PORTO TOLLE (Rovigo) – Una giornata della Terra davvero speciale quella che hanno festeggiato gli alunni della primaria di Scardovari sabato 22 aprile insieme a Plastic Free. Le docenti del plesso avevano in mente da tempo di coinvolgere Riccardo Mancin, coordinatore nazionale della Onlus, ma il Covid ed una serie di vicissitudini avevano di fatto sempre portato a rimandare la sua presenza.
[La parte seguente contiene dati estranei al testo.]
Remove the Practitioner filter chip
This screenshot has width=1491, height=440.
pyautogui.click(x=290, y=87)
Recentemente però è avvenuto il contatto e si è riusciti a calendarizzare l’incontro, rientrante nell’ambito del progetto “Guardiani della Natura” finalizzato allo sviluppo di una coscienza ambientale, intesa come consapevolezza e senso di responsabilità verso comportamenti eco-compatibili, favorendo negli studenti spirito di iniziativa, collaborazione e progettualità. Riuniti i 59 alunni in un’aula Riccardo Mancin ha tenuto una lezione di un’ora e mezza parlando di Plastic Free e del problema plastica dispersa nell’ambiente, di come affrontarlo e come contrastarlo. Un dialogo basato sulla visione di slide a tema, video e confronti continui con i bambini, dimostratisi attenti e curiosi.
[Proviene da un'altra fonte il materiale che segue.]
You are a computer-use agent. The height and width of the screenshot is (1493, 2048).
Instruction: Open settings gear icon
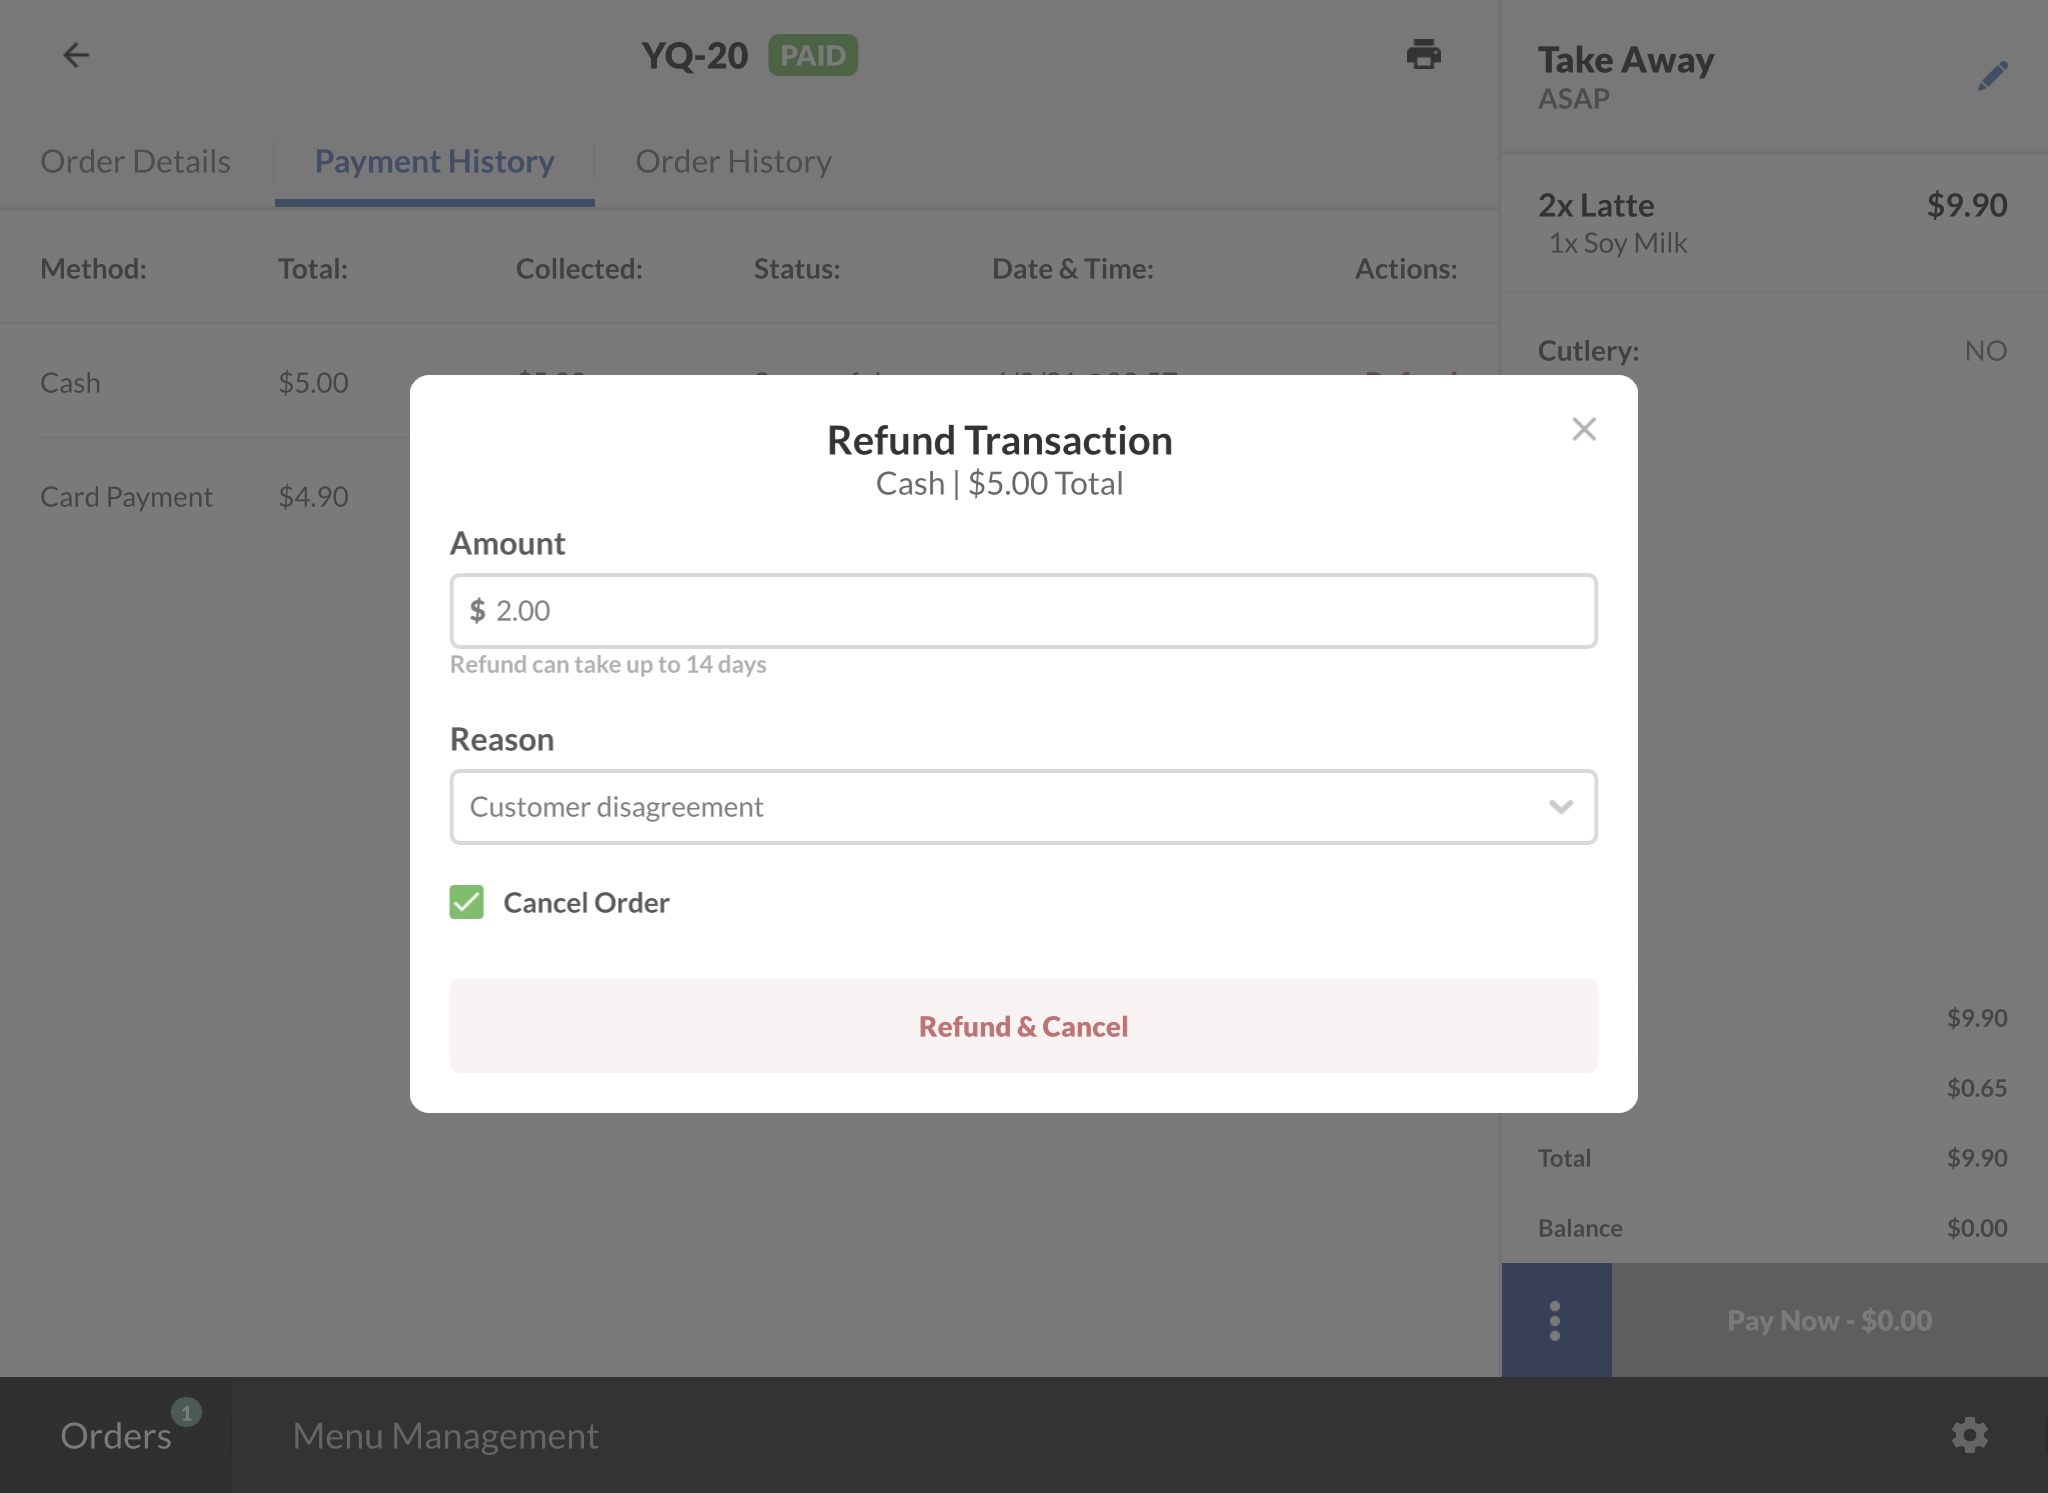(1969, 1435)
“E’ stato un vero piacere parlare a dei bimbi così ricettivi e vogliosi di interagire – ha commentato Mancin – Uno scambio di riflessioni e opinioni che arricchisce anche me, c’è sempre da prendere spunto e mi piace ricevere il punto di vista dei più piccoli perché spesso è da loro che arriva il concreto cambiamento in famiglia, da parte dei genitori.” Al termine della lezione Mancin e alcune docenti hanno poi accompagnato gli alunni della classe 4 e 5 all’esterno della scuola per una breve passeggiata in viale della Repubblica. Durante la camminata gli studenti hanno raccolto con entusiasmo, concludendo poi presso un parchetto limitrofo la pulizia che ha fruttato un discreto bottino di 6 sacchetti di spazzatura abbandonata.
“Anche qui alunni molto sensibili e attivissimi – conclude Mancin – Alcuni di loro erano già autori di piccole e spontanee pulizie paesane, segno che i più piccoli hanno una marcia in più. E’ una grande soddisfazione vedere questi giovani così sensibili, ripongo in loro una grandissima speranza. Hanno tra le mani il destino di questo meraviglioso pianeta e il nostro compito è quello di perseverare nel trasmettere loro tutto quello che può servire a renderli adulti migliori. I ringraziamenti vanno alla dirigente scolastica che ha concesso l’iniziativa dandone visibilità e a tutte le docenti coinvolte: Laura Mancin, Marta Pregnolato, Orietta Tuninello, Silvia Vendemmiati, Elisa Tessarin, Monica Pezzolato.”